Have you ever joined the line outside a restaurant and the waiting time feels like an eternity? That’s known as the Psychology of Waiting, which is the perception of the amount of time that passes when someone if waiting.
We've put together a list of 5 research-proven ways to reduce the perceived waiting time of your customers and lessen their frustrations.
1. Acknowledge and Inform your Customer on the Estimated Waiting Time.
Unanticipated waits feel longer than anticipated waits, so even just a greeting to a waiting customer and explain that they will be served shortly will make their wait feel that much shorter. If a particular dish needs extra time to be prepared or the kitchen would take longer to get their order ready, let the customers know in advance before they even place their orders.

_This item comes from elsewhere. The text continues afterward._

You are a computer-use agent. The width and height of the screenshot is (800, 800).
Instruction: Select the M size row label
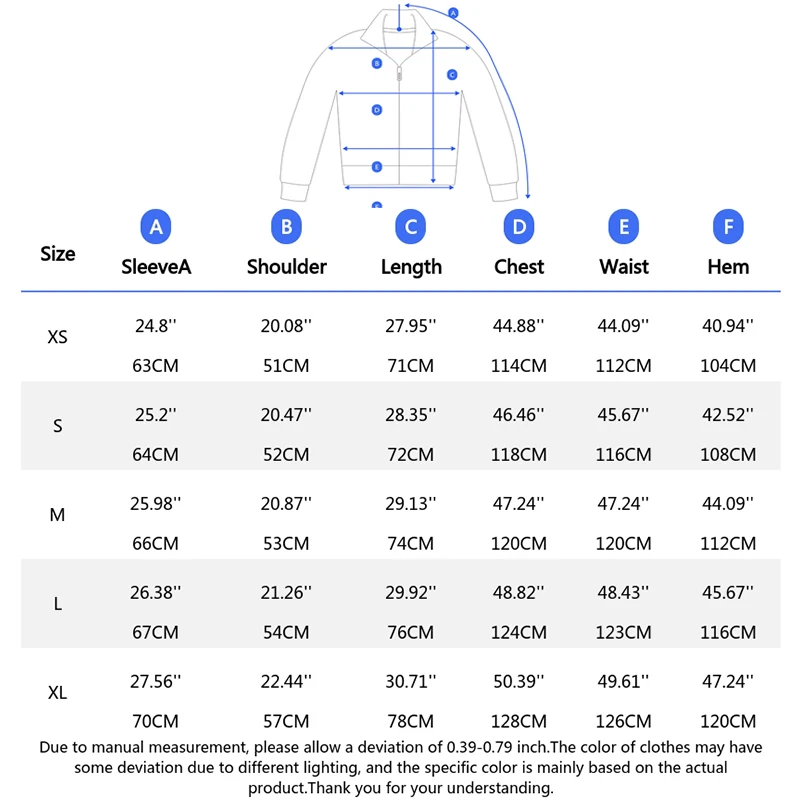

2. Keep Your Customers Occupied
Give your customer something to do, like reading the menu while waiting for a table or tuck into some entrees first if their order will take a while. This would drastically reduce the perception of the amount of time that they spent waiting for a table or food.
3. Make Sure Your Customer Is Comfortable
Physically uncomfortable waits, like waiting under the sun, feel unbearably longer than comfortable waits. Guide the customer in a designated waiting space where there are seats and under shelter.
4. Ensure There Is No Line-Cutting Or Queue-Jumping
Unfair waits could result in increased frustration and dissatisfaction. Try establishing a protocol to queue up multiple waiting customers, this can be done by taking the customer’s name or assigning a queue number. Another way to ensure fairness could be serving big groups of customers only when everyone is physically present.
5. Reassure Your Customers From Time To Time.
Anxiety makes waiting worse, so always try to serve your customers some refreshments and keep them updated on the waiting process.
These practices are not meant to be distinct and they, in fact, tend to work best when used together.